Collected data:
-- Opening Marker --
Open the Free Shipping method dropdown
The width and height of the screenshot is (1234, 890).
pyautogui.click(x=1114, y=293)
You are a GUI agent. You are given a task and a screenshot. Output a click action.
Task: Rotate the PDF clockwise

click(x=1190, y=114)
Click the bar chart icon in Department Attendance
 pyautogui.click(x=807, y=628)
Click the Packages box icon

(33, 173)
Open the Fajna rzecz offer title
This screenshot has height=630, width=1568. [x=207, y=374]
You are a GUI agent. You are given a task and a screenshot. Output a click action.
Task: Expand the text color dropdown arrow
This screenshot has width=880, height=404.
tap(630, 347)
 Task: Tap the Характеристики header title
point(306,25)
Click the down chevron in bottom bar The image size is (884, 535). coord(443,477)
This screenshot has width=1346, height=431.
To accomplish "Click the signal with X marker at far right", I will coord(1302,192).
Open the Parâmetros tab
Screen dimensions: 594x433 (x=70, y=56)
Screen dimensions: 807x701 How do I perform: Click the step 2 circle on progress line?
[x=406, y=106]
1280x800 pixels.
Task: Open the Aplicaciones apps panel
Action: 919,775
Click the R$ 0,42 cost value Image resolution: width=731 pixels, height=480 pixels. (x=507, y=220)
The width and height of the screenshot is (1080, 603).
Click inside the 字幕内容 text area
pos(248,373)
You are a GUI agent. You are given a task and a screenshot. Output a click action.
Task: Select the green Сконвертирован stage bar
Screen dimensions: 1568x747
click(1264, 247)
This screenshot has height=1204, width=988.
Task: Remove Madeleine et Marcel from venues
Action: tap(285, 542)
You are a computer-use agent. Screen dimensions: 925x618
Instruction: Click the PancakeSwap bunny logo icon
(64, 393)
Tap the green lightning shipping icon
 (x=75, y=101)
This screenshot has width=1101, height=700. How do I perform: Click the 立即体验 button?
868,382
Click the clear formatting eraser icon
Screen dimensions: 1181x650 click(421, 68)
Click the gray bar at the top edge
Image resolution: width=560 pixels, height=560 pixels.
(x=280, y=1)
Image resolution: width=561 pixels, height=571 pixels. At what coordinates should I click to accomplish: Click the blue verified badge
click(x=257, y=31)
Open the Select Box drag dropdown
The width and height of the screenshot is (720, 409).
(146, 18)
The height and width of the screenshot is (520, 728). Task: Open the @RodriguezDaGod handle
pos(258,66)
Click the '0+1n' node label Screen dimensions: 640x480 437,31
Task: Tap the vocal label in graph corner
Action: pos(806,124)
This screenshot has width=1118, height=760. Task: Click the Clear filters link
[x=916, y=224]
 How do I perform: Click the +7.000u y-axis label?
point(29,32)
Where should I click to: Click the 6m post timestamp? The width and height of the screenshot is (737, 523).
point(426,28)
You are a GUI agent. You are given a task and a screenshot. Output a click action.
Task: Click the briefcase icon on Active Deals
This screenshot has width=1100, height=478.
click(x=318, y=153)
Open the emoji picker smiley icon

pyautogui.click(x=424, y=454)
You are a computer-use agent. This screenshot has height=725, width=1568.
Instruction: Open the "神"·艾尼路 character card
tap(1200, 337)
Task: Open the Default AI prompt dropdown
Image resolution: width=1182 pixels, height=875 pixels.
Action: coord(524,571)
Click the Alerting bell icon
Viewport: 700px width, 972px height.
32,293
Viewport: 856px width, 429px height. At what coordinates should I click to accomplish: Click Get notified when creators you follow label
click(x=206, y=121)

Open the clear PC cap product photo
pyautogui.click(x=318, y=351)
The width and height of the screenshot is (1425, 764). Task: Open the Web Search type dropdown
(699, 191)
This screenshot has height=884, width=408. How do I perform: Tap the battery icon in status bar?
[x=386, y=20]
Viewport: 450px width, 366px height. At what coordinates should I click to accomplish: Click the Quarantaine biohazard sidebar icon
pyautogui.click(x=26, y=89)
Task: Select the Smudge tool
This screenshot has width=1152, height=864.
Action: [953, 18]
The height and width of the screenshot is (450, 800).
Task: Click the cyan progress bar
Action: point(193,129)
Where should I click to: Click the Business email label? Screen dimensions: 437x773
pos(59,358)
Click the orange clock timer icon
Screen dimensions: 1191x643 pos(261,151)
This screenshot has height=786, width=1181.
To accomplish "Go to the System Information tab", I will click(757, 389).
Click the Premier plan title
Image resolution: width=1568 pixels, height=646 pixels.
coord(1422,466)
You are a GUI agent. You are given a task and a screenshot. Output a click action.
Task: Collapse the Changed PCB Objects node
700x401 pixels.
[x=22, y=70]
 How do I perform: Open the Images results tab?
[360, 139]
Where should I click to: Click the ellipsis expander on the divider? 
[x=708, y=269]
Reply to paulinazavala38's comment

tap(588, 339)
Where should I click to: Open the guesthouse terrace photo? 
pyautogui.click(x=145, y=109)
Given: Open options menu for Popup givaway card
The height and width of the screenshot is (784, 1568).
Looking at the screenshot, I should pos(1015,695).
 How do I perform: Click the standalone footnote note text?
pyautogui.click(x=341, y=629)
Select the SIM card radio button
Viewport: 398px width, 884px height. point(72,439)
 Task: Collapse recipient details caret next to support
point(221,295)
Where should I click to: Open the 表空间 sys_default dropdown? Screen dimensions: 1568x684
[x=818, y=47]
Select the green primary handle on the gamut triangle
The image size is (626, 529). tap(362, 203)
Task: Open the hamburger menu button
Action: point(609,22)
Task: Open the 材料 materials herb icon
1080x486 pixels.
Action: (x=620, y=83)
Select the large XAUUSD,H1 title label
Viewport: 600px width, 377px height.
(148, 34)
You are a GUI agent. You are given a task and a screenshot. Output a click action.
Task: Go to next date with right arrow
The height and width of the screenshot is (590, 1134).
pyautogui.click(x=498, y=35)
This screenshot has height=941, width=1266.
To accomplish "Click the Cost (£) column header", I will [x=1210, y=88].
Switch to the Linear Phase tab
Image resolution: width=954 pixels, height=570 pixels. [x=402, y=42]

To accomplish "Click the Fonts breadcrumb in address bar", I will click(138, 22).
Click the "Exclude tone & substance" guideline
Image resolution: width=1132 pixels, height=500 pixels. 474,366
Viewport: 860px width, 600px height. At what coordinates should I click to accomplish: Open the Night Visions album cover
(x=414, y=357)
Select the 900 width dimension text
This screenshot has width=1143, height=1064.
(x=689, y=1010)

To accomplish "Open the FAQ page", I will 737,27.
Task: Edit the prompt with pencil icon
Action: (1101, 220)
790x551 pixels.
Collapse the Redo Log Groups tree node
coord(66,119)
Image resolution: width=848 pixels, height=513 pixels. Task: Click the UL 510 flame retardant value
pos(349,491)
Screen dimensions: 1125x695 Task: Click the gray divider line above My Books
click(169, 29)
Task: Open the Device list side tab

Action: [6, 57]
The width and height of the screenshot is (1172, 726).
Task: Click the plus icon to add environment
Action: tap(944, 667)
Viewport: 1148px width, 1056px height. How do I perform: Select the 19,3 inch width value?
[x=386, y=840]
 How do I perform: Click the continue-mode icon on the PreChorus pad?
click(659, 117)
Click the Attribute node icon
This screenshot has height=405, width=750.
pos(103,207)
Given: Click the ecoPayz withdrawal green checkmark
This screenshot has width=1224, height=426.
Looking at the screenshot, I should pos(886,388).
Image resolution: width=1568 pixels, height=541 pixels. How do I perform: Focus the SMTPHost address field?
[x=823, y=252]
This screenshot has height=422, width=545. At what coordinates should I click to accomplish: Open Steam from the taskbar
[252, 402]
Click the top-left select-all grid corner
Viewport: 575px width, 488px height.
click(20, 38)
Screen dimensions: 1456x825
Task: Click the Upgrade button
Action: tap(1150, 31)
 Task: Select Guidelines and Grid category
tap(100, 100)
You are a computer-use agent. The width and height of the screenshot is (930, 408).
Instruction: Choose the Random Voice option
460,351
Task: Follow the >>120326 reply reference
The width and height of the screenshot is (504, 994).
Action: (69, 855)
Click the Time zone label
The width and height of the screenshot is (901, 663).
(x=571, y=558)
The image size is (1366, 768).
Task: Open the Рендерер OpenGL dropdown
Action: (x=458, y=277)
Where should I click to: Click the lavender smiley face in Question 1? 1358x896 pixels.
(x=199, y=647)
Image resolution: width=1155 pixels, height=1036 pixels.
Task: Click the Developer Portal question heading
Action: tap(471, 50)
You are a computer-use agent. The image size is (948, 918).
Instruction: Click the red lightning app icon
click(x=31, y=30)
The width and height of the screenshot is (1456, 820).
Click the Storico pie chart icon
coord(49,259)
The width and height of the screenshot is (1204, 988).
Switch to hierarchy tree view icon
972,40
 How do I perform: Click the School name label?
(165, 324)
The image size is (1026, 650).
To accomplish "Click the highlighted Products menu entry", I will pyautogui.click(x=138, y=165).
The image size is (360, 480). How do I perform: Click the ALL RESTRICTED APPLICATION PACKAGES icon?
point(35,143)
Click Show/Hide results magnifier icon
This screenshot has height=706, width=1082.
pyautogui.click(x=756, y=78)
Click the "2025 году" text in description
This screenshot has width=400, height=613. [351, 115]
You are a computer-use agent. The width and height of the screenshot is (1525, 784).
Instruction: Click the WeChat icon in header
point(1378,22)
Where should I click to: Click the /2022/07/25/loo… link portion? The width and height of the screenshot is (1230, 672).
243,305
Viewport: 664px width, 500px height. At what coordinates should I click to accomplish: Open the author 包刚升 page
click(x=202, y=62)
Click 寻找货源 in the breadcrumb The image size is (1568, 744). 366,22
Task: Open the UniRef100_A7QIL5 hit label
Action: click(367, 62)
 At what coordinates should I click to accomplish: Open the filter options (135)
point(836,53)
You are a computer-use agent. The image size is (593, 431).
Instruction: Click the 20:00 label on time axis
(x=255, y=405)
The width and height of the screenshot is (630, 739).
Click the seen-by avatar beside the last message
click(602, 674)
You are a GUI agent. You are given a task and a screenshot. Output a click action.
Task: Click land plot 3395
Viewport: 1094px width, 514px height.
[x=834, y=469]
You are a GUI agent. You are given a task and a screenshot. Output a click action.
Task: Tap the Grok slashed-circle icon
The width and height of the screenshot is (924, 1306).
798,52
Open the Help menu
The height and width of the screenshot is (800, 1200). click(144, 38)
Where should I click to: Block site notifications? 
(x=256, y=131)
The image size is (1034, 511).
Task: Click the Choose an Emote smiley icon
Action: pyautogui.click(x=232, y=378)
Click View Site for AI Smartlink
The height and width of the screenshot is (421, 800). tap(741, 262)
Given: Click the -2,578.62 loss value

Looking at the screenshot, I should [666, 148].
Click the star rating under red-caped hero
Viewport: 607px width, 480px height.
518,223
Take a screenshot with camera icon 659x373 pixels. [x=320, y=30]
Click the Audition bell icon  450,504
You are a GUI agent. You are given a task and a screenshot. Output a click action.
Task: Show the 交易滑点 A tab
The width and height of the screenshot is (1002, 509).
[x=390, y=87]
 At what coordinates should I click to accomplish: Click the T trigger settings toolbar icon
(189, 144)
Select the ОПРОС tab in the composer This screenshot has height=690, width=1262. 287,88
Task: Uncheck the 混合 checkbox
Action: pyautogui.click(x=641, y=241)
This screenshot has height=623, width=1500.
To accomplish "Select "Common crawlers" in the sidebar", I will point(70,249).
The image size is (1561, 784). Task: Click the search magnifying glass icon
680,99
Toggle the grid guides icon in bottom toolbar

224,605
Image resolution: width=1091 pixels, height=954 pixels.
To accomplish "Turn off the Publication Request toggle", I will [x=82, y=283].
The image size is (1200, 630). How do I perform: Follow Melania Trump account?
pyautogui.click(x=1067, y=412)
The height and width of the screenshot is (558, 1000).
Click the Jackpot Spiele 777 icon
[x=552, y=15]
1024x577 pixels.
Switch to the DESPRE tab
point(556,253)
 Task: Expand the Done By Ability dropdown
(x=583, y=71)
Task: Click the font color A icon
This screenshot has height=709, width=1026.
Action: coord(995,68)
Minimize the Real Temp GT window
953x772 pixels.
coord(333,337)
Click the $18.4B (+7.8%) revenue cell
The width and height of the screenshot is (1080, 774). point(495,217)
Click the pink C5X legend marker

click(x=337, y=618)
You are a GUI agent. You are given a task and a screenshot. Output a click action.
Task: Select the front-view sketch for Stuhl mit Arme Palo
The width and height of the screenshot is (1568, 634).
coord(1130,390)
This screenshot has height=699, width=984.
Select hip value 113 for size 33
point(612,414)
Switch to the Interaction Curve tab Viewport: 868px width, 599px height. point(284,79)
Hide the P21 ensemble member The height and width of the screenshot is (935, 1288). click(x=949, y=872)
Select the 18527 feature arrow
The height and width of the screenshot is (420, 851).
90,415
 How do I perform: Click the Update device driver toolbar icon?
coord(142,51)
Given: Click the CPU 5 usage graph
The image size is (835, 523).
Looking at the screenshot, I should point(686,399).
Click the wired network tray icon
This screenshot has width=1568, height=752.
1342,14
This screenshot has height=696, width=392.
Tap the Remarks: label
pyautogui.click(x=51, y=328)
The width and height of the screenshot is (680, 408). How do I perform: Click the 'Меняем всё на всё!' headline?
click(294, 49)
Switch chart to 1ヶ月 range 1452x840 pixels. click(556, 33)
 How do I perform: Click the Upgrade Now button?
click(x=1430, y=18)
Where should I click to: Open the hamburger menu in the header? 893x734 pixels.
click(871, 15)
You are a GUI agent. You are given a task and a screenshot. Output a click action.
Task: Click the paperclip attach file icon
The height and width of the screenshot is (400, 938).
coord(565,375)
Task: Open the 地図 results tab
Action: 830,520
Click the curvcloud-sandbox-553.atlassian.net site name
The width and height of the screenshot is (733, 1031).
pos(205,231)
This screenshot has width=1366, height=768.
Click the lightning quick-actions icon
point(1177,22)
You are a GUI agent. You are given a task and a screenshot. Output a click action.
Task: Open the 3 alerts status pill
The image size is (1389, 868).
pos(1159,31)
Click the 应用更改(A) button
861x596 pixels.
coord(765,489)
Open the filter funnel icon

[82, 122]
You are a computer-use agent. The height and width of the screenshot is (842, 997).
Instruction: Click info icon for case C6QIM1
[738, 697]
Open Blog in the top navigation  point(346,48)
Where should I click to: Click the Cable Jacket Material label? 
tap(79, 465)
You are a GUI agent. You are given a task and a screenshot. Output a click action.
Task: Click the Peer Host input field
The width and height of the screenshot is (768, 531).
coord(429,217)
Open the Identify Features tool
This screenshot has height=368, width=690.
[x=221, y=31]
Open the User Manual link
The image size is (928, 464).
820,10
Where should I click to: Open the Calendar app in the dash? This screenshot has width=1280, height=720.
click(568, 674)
-- Closing Marker --
• [AIM OF THE EXERCISE]: Only lines containing "Hide" belong in the answer; copy every such line from the records.

• [WORKED SOLUTION]:
Click Show/Hide results magnifier icon
Hide the P21 ensemble member The height and width of the screenshot is (935, 1288). click(x=949, y=872)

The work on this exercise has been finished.